The moon has about the same make up as the Earth when it comes to distribution of elements in the crust. If it's anywhere near 8% like Earth then it makes sense to mine aluminum and other metals on the moon in order to build megastructures in orbit. Since the moon has no atmosphere you can accelerate things using mechanical mass drivers. Basically rail systems. At 5,300 mph you hit escape velocity and can then move payload somewhere with no rockets. It would keep us from polluting Earth too. This is the precursor to O'Neil cylinder type structures. AI robots will probably be the play but you still want a transportation system that works and frankly building a landing zone would improve overall outcomes regardless.

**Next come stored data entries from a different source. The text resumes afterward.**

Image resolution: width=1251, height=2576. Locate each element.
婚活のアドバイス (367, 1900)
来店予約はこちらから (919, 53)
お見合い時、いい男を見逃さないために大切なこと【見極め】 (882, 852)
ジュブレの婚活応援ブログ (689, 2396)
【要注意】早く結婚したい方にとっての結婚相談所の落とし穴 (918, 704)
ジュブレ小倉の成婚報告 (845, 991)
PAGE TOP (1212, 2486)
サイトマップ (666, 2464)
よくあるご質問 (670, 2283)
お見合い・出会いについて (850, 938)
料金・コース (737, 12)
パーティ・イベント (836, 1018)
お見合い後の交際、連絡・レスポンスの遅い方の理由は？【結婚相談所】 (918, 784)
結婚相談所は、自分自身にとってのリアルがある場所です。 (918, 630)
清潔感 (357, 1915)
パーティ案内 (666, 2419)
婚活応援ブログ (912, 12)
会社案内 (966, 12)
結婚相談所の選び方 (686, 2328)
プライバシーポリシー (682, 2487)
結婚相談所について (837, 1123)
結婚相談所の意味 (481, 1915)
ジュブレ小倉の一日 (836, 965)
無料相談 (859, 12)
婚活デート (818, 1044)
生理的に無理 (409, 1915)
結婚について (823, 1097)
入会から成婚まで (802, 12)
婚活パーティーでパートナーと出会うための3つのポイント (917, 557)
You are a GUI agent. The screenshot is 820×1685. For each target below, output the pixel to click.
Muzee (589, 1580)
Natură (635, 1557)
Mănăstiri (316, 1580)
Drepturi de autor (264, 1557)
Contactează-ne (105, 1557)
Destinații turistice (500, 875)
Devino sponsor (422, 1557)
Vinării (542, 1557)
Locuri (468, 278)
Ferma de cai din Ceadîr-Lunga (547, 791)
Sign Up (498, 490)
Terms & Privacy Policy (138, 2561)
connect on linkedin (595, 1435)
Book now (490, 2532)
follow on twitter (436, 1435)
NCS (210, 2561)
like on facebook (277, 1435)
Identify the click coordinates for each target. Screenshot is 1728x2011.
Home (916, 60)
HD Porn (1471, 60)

The rocks at the surface of the Moon are richer in metals than the crust of the Earth. They are especially richer in iron and titanium.
Without oxidizing air, it is easier to extract metals from the Moon rocks.
There is little doubt that it would be possible to build big spaceships on the Moon.
However, what is missing on the Moon is fuel. For interplanetary spacecraft, nuclear reactors would be preferable anyway, which could be assembled there from parts shipped from Earth, but for propulsion those still need a large amount of some working gas,to be heated and ejected.
It remains to be seen if there is any useful amount of water at the poles, but I doubt that there is enough for a long term exploitation.
I imagine a foundry would use solar power and lasers to heat up the material. No atmosphere means less heat energy wasted. My thinking has been how to get enough actual build material to build something like an O'Neill cylinder. Well you'd need really thick metal plates. And then you'd want to get them into orbit without rockets. And these stations would likely be at the same orbit as Earth or nearby. Mainly because of how much sun energy you get around here. Going out to the outer solar system is a different beast all together.
Mars pushes the frontier (even if no one might survive the trip due to human body deteriorating), going around the Moon is meh - we were there ~57 years ago multiple times so what's the point?
Mars isn’t a frontier, it is a wrong turn that leads to a dried out toxic well in the middle of nowhere.
We should aim for the asteroid belt. Maybe we can mine them or something. It’d be less like a frontier and more like an offshore oil platform, but still, it is at least semi-plausible.
Also, I’m not sure I understand the speedup. Is it latency or throughput?